House-rocking garage trio Danny & the Darleans materialized in early 2010, one of a long line of bands started by Danny Kroha, founding member of Detroit garage punk legends the Gories. Their 12-song debut album refines some of the savage bombast of the Gories and loses almost all of the glam camp of Kroha's other act Demolition Doll Rods. Backed by fireball drummer Richie Wohlfeil (who also did time behind the kit for Detroit Cobras, Mother Whale, Saturday Looks Good to Me, and many other Michigan acts) and bassist Colleen Burke (once keyboardist for Chicago art-punks We Ragazzi and current bassplayer for Detroit's Outrageous Cherry), the garage rock of the Darleans is a more sophisticated affair.
They're something of a party band, so the tunes here are often lighthearted, excitable, fun, and rowdy, but the record also holds undercurrents of heaviness and almost a science fiction sense of dread. Between bounding from the full-band vocal rave-up cover of the Strangeloves' bubblegum soul gem "It's About My Baby" into pre-Velvet Underground Lou Reed jammer "You're Driving Me Insane," the band slows things down with heartbroken dirges like "How Many Times" or the end-of-the-world feedback and sludge of "Les Fleurs Du Mal."
While Kroha's voice bends between doomy theatrics and drunken swagger, Burke's fluid basslines and Wohlfeil's scatterbrained and trashy drumming blend the songs into seamless bursts of energy and slinking crawls of Midwestern anxiety. There's not a dud in the bunch, and the production is uncomplicated and not overly retro-fitting, the vintage mikes and analog recording suiting the songs perfectly in lieu of an attempt to stuff them into a backwards-looking forced nostalgia. The result is an electric album of Detroit music that swings a pendulum between carefree cool and cracked comic book paranoia, but manages to stay fun, exciting, and lively even in the darkest moments.

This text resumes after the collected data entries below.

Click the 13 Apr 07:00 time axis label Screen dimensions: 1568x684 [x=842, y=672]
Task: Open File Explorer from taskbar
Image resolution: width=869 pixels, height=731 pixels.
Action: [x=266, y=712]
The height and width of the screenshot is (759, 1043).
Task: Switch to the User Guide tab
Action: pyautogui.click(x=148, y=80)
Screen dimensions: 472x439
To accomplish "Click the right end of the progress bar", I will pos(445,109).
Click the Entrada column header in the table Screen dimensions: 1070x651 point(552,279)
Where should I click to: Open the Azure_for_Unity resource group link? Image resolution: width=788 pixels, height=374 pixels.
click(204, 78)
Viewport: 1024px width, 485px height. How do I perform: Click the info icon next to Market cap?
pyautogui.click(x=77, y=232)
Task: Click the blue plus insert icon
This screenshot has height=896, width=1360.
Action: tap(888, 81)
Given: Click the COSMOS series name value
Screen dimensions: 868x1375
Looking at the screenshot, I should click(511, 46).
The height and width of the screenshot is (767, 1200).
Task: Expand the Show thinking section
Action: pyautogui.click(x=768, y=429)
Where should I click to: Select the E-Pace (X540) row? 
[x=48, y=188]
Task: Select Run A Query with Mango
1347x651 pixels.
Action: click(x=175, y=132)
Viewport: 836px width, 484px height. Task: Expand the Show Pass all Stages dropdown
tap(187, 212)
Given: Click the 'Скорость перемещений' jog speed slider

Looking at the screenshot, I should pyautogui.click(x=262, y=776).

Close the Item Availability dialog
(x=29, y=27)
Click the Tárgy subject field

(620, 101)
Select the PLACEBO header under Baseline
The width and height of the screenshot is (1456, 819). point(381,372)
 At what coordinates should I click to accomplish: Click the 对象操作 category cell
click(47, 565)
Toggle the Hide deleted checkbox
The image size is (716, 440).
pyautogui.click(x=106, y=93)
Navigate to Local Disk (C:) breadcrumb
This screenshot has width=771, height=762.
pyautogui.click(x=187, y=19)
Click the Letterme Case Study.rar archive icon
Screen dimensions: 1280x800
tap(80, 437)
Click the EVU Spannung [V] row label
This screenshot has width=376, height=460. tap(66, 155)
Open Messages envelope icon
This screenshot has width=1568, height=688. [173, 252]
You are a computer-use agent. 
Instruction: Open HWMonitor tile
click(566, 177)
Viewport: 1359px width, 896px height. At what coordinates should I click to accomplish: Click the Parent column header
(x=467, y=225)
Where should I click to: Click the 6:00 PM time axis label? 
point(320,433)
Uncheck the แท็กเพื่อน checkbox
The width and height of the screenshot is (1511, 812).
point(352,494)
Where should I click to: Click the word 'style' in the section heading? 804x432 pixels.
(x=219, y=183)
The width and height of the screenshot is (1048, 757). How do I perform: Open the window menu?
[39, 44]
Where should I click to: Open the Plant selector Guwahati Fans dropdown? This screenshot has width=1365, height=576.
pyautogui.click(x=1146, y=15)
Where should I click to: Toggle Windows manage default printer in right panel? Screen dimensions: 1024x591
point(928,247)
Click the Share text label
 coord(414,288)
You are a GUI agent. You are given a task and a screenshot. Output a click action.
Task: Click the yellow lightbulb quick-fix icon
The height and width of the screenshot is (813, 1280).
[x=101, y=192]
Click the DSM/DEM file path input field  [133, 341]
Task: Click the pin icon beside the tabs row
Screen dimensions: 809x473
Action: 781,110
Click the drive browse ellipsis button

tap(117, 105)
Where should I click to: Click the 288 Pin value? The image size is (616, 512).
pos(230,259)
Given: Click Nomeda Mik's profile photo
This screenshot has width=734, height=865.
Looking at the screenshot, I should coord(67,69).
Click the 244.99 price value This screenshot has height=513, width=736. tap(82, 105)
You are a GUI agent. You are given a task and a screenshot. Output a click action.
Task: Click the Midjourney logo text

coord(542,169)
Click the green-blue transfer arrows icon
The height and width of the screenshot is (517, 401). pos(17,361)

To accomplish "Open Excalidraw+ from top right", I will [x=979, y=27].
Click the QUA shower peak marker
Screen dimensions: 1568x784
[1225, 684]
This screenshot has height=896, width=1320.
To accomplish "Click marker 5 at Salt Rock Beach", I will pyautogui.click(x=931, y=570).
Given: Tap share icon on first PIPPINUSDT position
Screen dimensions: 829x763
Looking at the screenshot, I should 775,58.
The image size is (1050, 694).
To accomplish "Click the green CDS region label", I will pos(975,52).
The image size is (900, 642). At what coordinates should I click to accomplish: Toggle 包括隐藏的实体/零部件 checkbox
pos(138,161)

A distinctly Michigan perspective and a document of some of the most straightforward, unquestionable, dead-on rock & roll of its era. (text: Fred Thomas, allmusic.com)
"Danny Kroha, with his Darleans ably backing him up, is part Baptist preacher, part James Brown, part Warhol-ian androgyny, part Detroit auto assembly worker. It’s a potent combo when crashing around on a stage, and one that would amount to diddly-squat if the tunes were shitty. Thankfully, they’re not." (– Brett Callwood, City Slang)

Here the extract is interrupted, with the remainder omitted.